▸ TASK DESCRIPTION: Leaving the images behind, copy every line of the records exactly.

RECORDS SUPPLIED section start

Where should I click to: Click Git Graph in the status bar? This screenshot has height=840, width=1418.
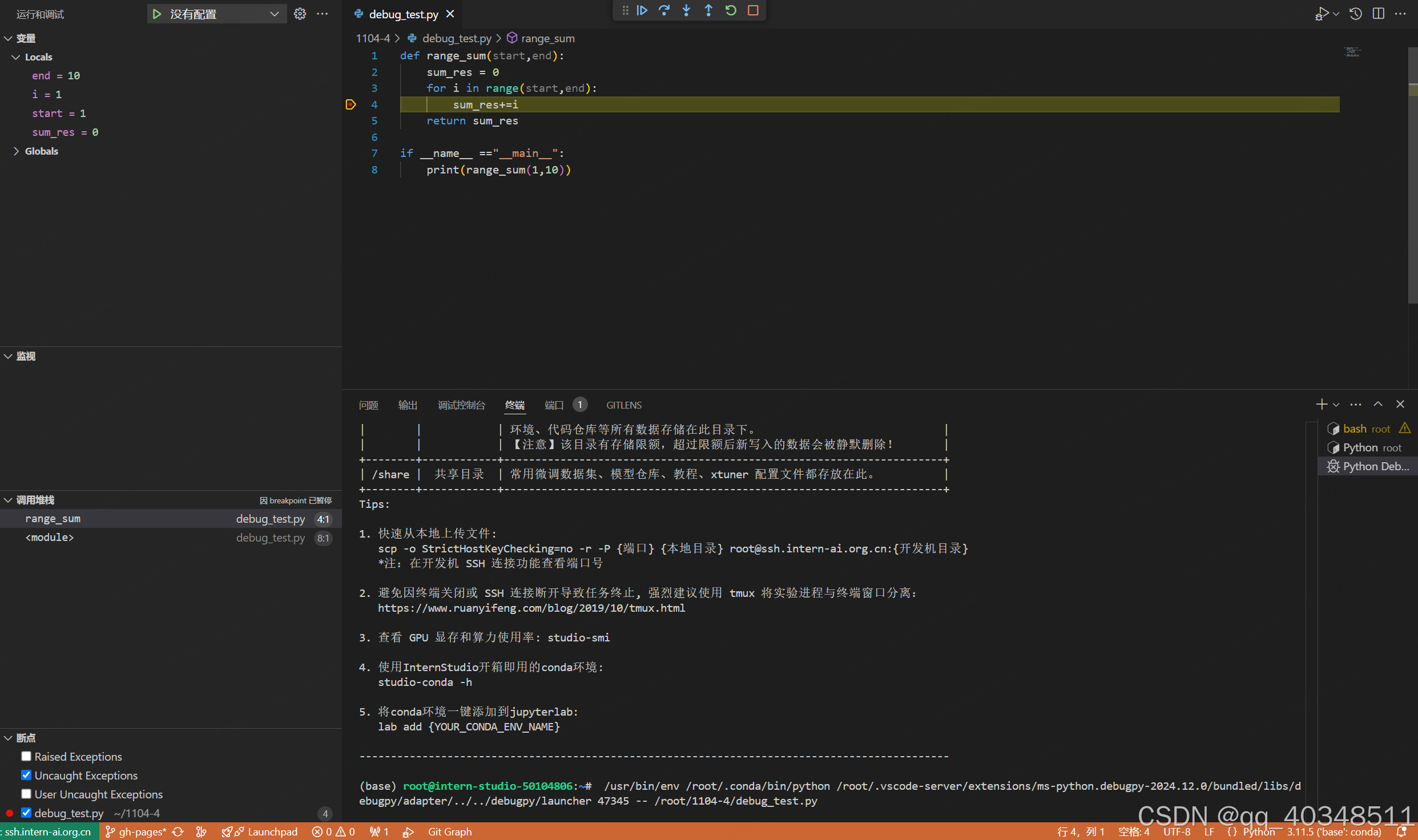[x=450, y=831]
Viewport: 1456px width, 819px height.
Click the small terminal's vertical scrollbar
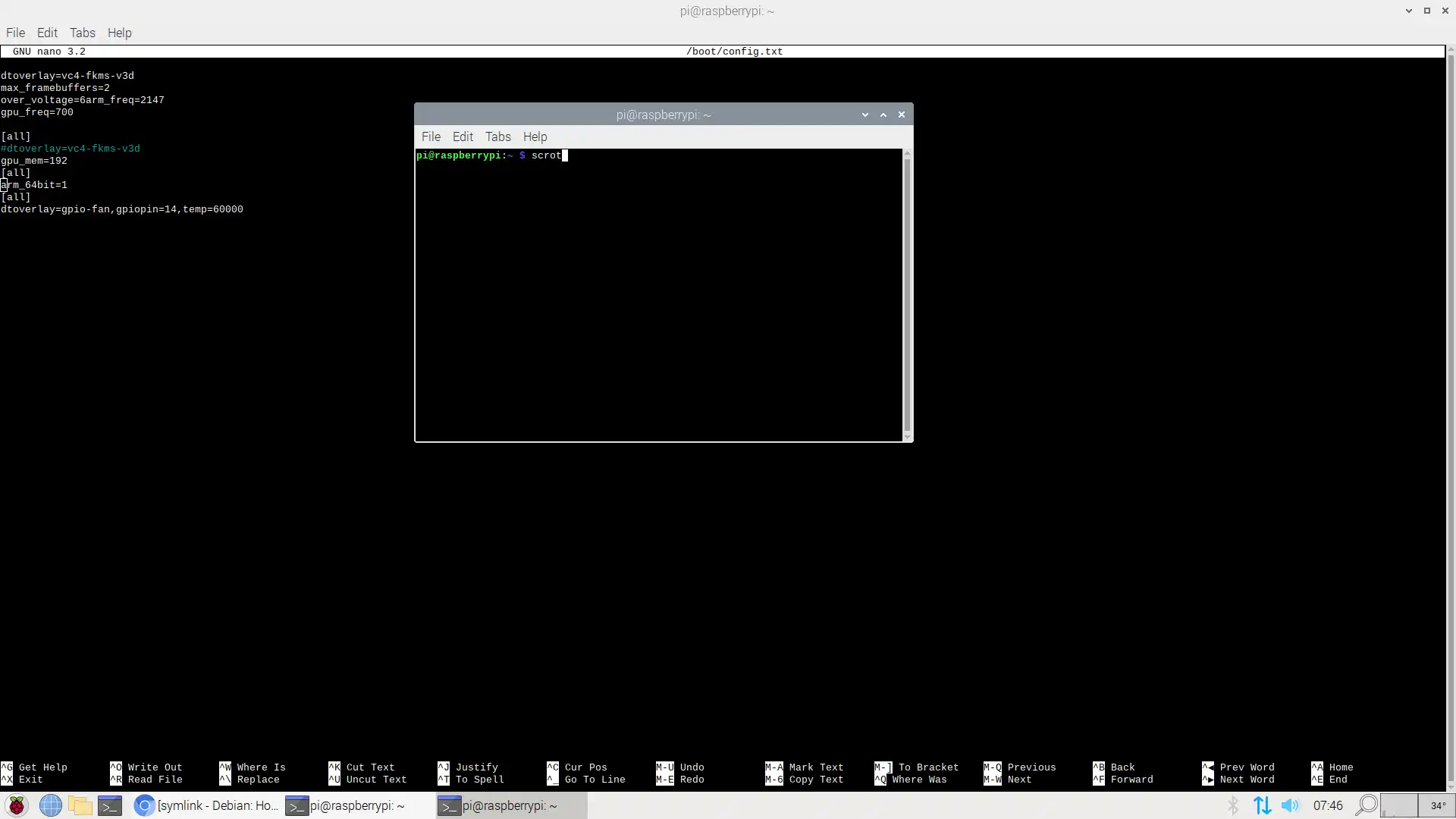pos(907,294)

RECORDS SUPPLIED section end

▸ EXERCISE ANSWER:
Where should I click to: Click Git Graph in the status bar? This screenshot has height=840, width=1418.
[x=450, y=831]
Viewport: 1456px width, 819px height.
Click the small terminal's vertical scrollbar
pos(907,294)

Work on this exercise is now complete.